Monday, March 05, 2007

Dear Ann Coulter


You've done it again! Congrats, you're going to sell more books, and all you had to do was call former VP candidate John Edwards a "faggot" today! Yay, more progress for the human race! Way to keep your base happy! Hey, you know what, that's a pretty snappy insult, and a very creative term you used. If you don't mind, I'm going to use one, and go "old school" too, as I enjoy insulting people at random too. I hope you enjoy my word of the day.

Never has the word "CUNT" ever had a more vivid, colorfully bleached blond image that could be applied to it. Ann Coulter is a cunt. No need to politicize it, as Al Swearengen would say, “she's a hard cunt, period. Now break out some of those fuckin' peaches Tom!” (DEADWOOD IS AWESOME)
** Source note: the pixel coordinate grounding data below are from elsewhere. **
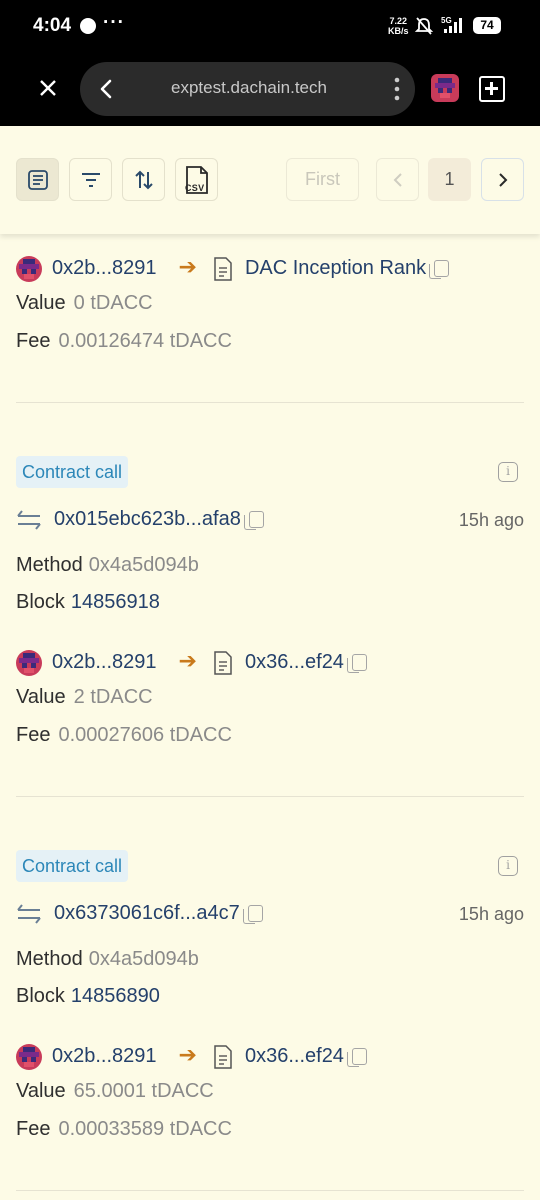 Image resolution: width=540 pixels, height=1200 pixels. Describe the element at coordinates (113, 697) in the screenshot. I see `value-amount: 2 tDACC` at that location.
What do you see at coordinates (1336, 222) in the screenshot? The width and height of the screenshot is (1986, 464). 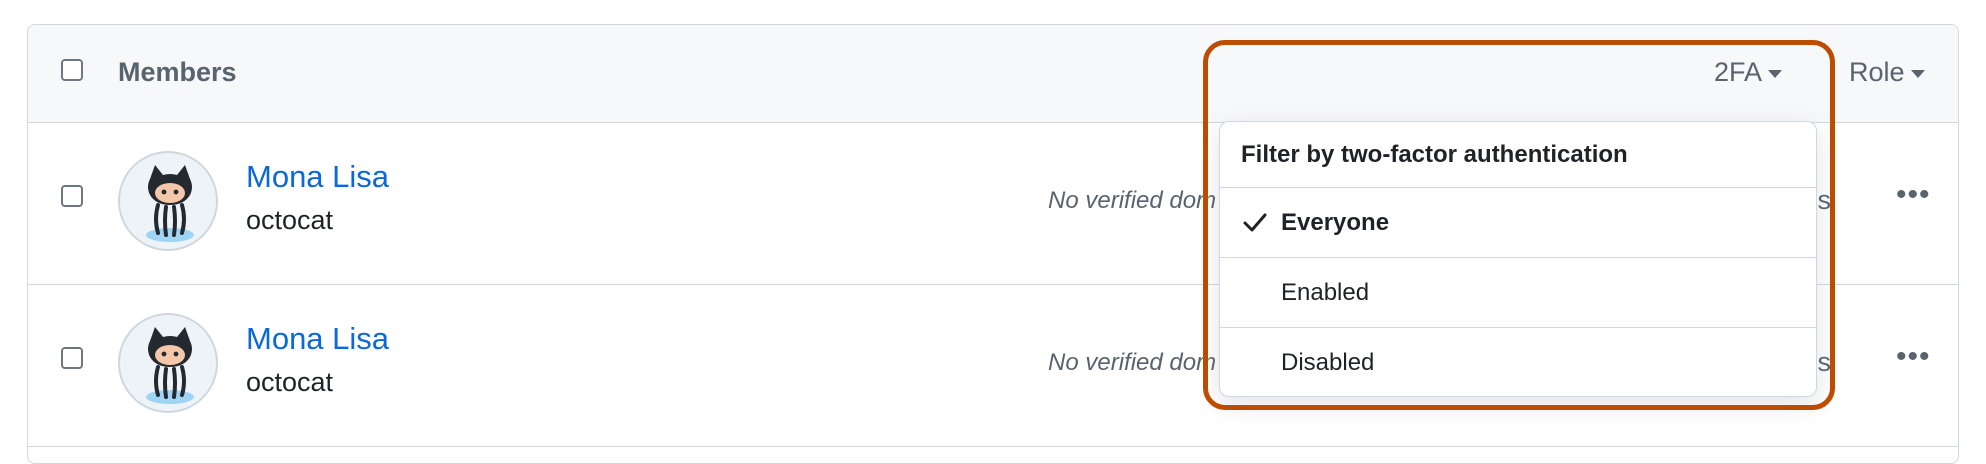 I see `filter-option-label: Everyone` at bounding box center [1336, 222].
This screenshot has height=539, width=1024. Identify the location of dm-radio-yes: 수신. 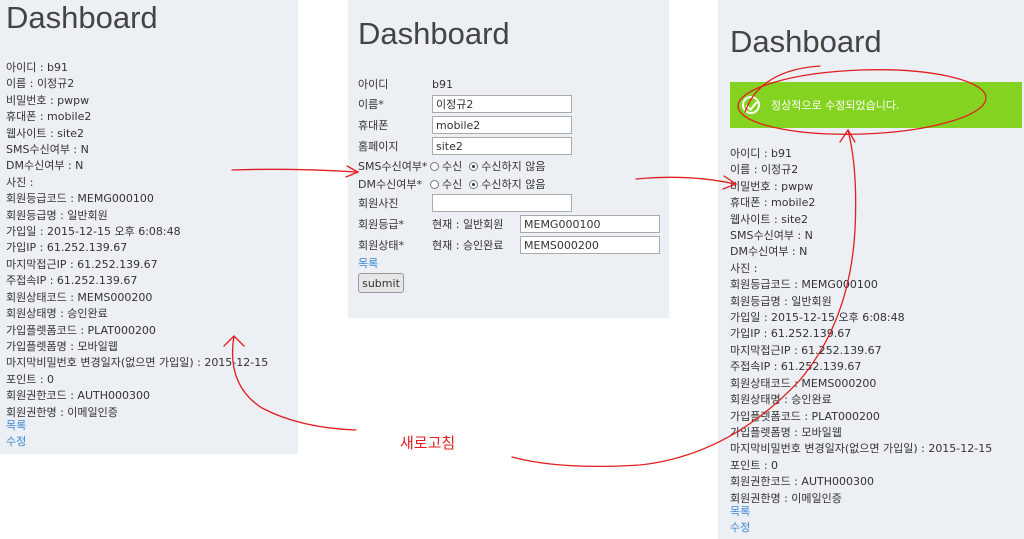
(446, 184).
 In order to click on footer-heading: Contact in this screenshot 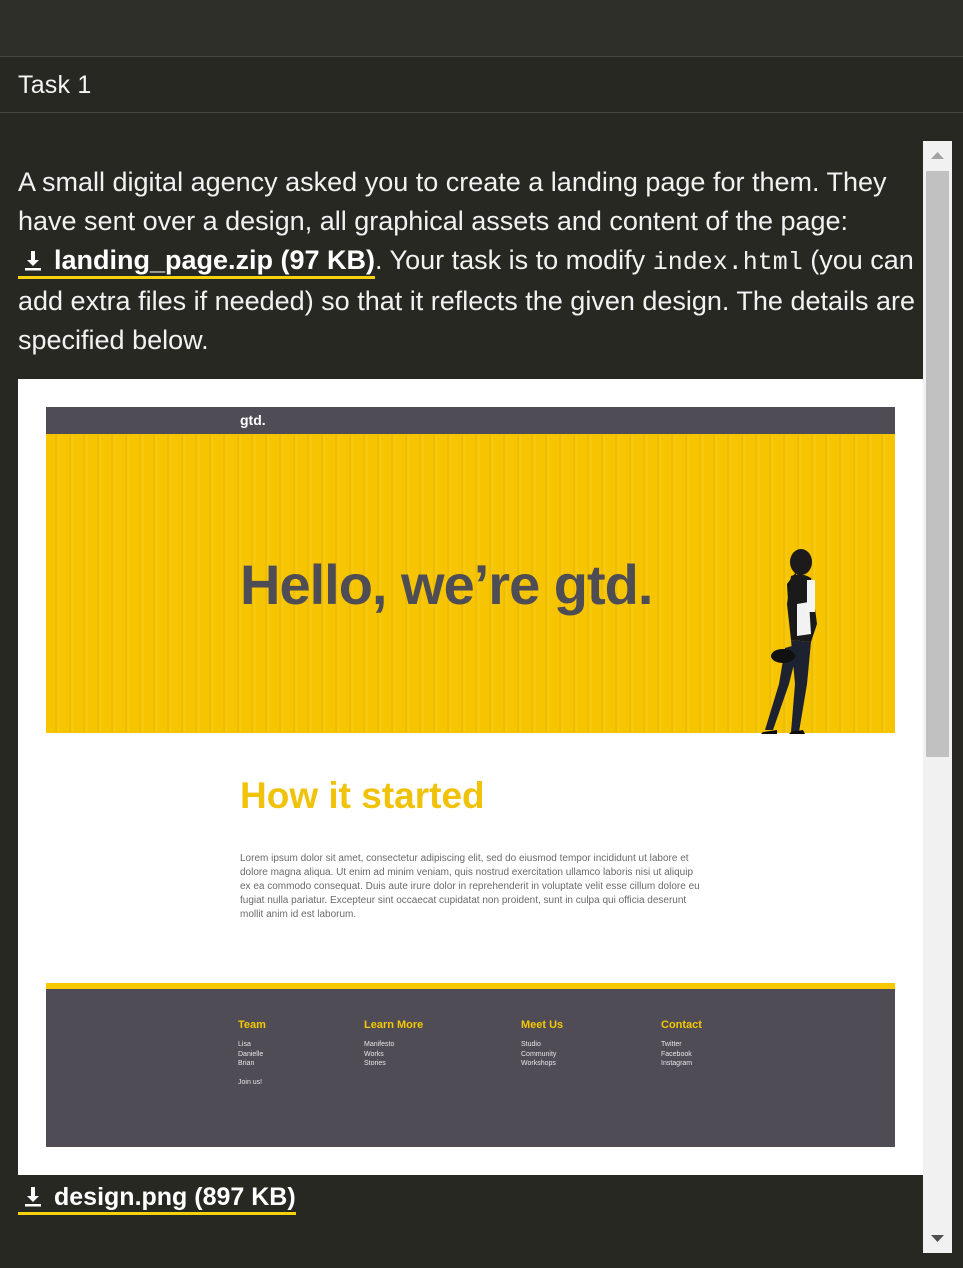, I will do `click(682, 1025)`.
Someone needs to sit her down, not let her move or speak, and read all her books to her. Real slow. Get someone from France who speaks poor English to read it all to her so it hurts more. Afterwards, she may still agree with all that crazy shit she spews, but at the very least I think she'd react with a, "Geesh, I'm kind of cunty aren't I?"

From attacking grieving widows, to using racial slurs or calling presidential candidates “faggots”. Lil’ Annie Douche surprises no one with her professional hate mongering. Oh, and as for expressing your own opinion to Ann you may not realize it but she has re-written the first amendment, “One person, one view, everyone else be quiet, while I wash my long, saggy, bleached blonde balls in the sink."
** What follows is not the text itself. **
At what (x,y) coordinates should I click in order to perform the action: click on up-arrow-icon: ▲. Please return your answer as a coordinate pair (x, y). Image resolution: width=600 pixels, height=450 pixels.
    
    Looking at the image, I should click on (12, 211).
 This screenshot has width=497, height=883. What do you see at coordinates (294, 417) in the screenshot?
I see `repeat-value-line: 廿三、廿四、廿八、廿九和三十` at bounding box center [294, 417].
I wanna know what the single event or what person in Ann Coulter's life shaped her basic drive to express herself so strongly (aside from Adolf Hitler). We already know the event and people that compelled the grieving 9/11 widows in New York to express themselves (right or wrong). Tell us your story Ann, why so angry? Did daddy not give you a pony in sixth grade, because of taxes and poor people sucking him dry? Oh and they were people that didn't believe in Jesus to boot? Geesh, you know that would turn me into a cunt too.

Bottom line Ann, even though people tell you Jesus is mad at you for the time you ate out that chick to pledge into that sorority, he really isn’t. He’s mad that you ENJOYED it, you Adam’s apple having, turkey necked, homophobic super-douchecunt.

Fuck you Ann Coulter, you’re a true un-American douche.